En fait, l'analyse critique des données bibliographiques de l'Entre-Deux-Guerres ne devient possible qu'après le second conflit mondial. Grâce aux comptes-rendus du Comité Consultatif d'Aménagement, nous pouvons en effet accéder à la gestion des forêts d'Avant Guerre. En marge de l'inventaire des projets d'aménagement, les actes du comité développent des critiques pointues. Les experts commentent les plans de gestion. Ils tentent de comprendre l'origine des peuplements et de leurs problèmes. L'Histoire tient évidemment une place de choix parmi les éléments d'analyse. Les renvois à la période d'Entre-Deux-Guerres sont fréquents : ils nous permettent de reconstruire l'évolution des forêts françaises, de cerner leur gestion passée.

Comme la Lorraine est la principale région de production feuillue française, les aménagements qui nous intéressent sont abondants. Les forêts régionales font l'objet de nombreuses mises au point. Les membres du comité, qui ont le plus souvent acquis une expérience de terrain dans les forêts du Nord-Est, connaissent bien leur histoire sylvicole. Emile

Lachaussée est représentatif de ses forestiers rompus à la gestion. Devenu ingénieur général des forêts, il est un membre actif du C.C.A.. Son avis, son expérience dominent les débats. Ils sont pour nous particulièrement intéressants car Lachaussée a commencé sa carrière en Meuse. Il connaît très bien le contexte du Grand Plateau Lorrain, de ses forêts domaniales et de ses bois communaux : compte tenu de la faiblesse des sources documentaires meusiennes, il est un témoin précieux pour notre étude géohistorique. En plus des examens réflexifs du C.C.A., la position des communes forestières sur l'évolution de leur patrimoine forestier s'affirme. A partir des années cinquante, de nombreux articles du bulletin fédéral expriment l'avis officiel des communes mais répercutent aussi le point de vue d'adhérents qui portent parfois un jugement critique sur la gestion forestière de l'Entre-Deux-Guerres : les regards se croisent sur la période d'Avant Guerre.

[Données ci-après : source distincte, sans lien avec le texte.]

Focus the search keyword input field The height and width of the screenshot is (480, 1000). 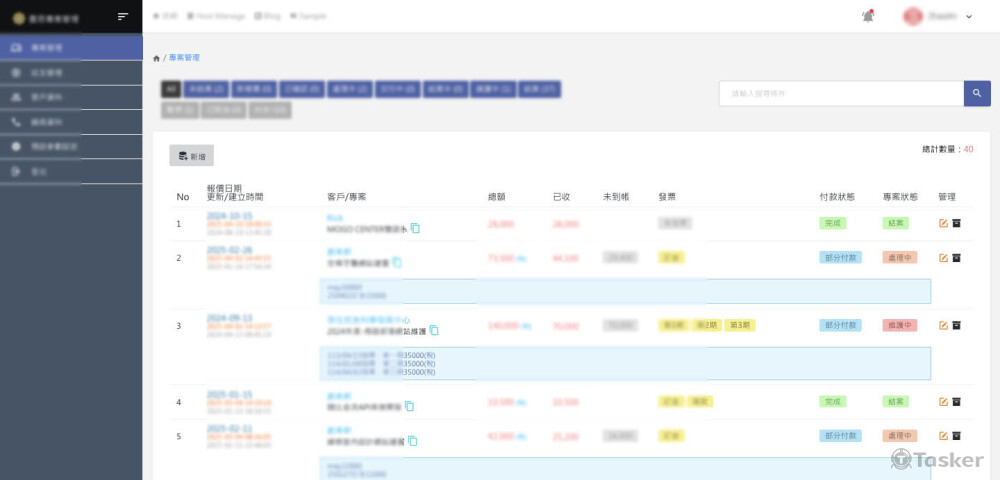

Moins sombre qu'il n'y paraît au premier abord, l'histoire des forêts lorraines de l'Entre-Deux-Guerres trouve des éclairages bibliographiques variés qui permettent de saisir le sens d'une trentaine d'années de gestion. Même si elle n'est pas quantitative, l'histoire des conversions de cette période peut être cernée dans ses grandes lignes.

En résumé

Réalisée dans la perspective de combler les importantes lacunes statistiques et documentaires de l'histoire des conversions durant l'Annexion d'Alsace-Lorraine et la période d'Entre-Deux-Guerres, notre analyse bibliographique montre les carences monographiques des forêts de Moselle et la partialité des jugements portés sur l'héritage sylvicole prussien. Il reste bien des ombres à dissiper pour cerner les grandes évolutions sylvicoles du patrimoine forestier mosellan. Concernant la gestion forestière lorraine d'Entre-Deux-Guerres, nous pouvons en revanche nous appuyer sur de nombreux éclairages qui mettent en relief les grandes tendances forestières de la période sans négliger la diversité des situations locales.